Question: I have to write several essays explaining why I have chosen particular colleges on my list. I haven’t been able to visit any of these schools or attend fairs or meet college reps, and I can’t think of anything to say that would sound genuine and show that I clearly have a believable reason for my attraction. Even after thinking long and hard, I haven’t been able to come up with any decent reason for wanting to go to specific colleges. I don’t want my essays to sound as if they came straight from the website or brochure. I really hate writing these essays and need some suggestions on how to approach them.
I hate those “Why This College?” assignments, too. I’ve seen students write the same essay for totally disparate schools, plugging in new adjectives, as needed, almost as if they were doing a “Mad Lib.” For instance, “I’ve always wanted to attend a LARGE UNIVERSITY” quickly turns into, “I’ve always wanted to attend a SMALL COLLEGE.” Or “I prefer a COLD climate” is transformed into “I prefer a WARM climate.”
In a perfect world, I think colleges should make this essay optional. The prompt should say something like this: If you have a truly compelling reason for selecting our institution, please explain. However 99% of our applicants should not respond to this question, and if you write a bunch of B.S., it will be held against you 🙂
Of course, it’s hard enough to compose these essays when you do know why you’re interested in your target schools, and harder still if your reasons for applying are as vague as yours are.
Here are some suggestions of ways to personalize the process of writing these nasty things. Hopefully, at the same time this little exercise will force you to look more closely at the choices you’ve made and see if they’re really the right ones for you.
1) Check out the comments about your target colleges on College Confidential. Feel free to quote CC members in your “Why This College Essay.” For instance, “Penn caught my eye when I spotted a comment on the College Confidential discussion forum by a member who called himself, ‘Ilovebagels.’ I love bagels, too (but that’s probably not a wise reason to choose a college!) and also I was interested when he said, ‘I’ve found Penn to be a remarkably centrist institution. Which as a right-of-center person, I felt put it ahead of the other Ivies with their legions of hippies.’ This made me think that Penn might be a good fit for me, so I started to dig deeper …”

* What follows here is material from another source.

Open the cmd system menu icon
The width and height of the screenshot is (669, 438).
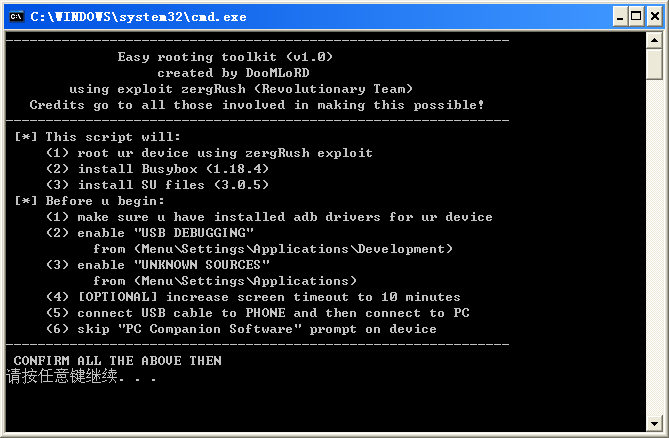16,16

2) Make e-mail contact with a “real” student. Many admission Web sites have links that allow you to connect with a current student. You can also do this though a friend or acquaintance who attends your target schools, by using college Web site directories to find students who share common interests (e.g., the president of the outing club or captain of the squash team), or by writing to the admission office and asking if they might be able to refer you to a Classics major or pre-med student or anyone who shares your interests, your home state or country, etc. Then, after corresponding with this student penpal, you can cite his or her words of wisdom in your essay.

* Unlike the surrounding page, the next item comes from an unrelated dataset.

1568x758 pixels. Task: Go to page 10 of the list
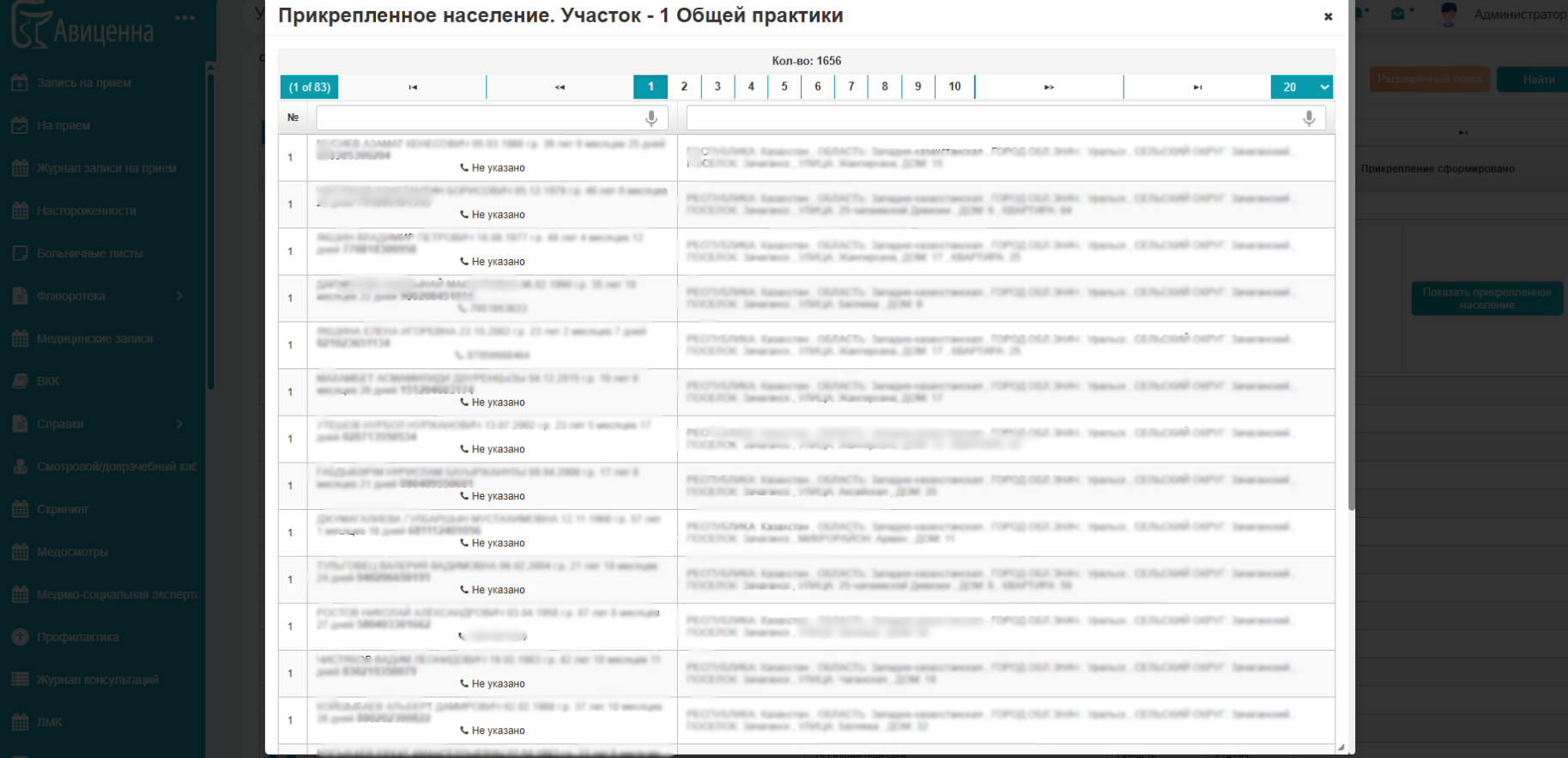click(x=954, y=87)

3) Comb through college catalogs–either hard copies, if you have them, or online–to find classes/programs/activities that seem special and appealing then discuss your findings in your essays. Obviously, these offerings should be pretty unusual. Admission committees won’t be impressed if you say, “I want to go to Princeton because I found that I can take classes in Shakespeare and organic chemistry.” If you peruse entire catalogs and can’t find something that excites you, you really should be rethinking your college choices.
Finally, check out this thread on “Why This College Essays” on CC if you haven’t already to get some additional tips on those ornery essays. There is some great advice there from “Shrinkrap.”
I’m not sure why you haven’t been able to go on visits, attend fairs, meet with college reps, etc. Perhaps it’s geography and/or finances. But, if at all possible, in the months ahead, I do urge you to take a closer look at the schools that interest you, if possible, and even some that don’t, just so you’ll have options to compare.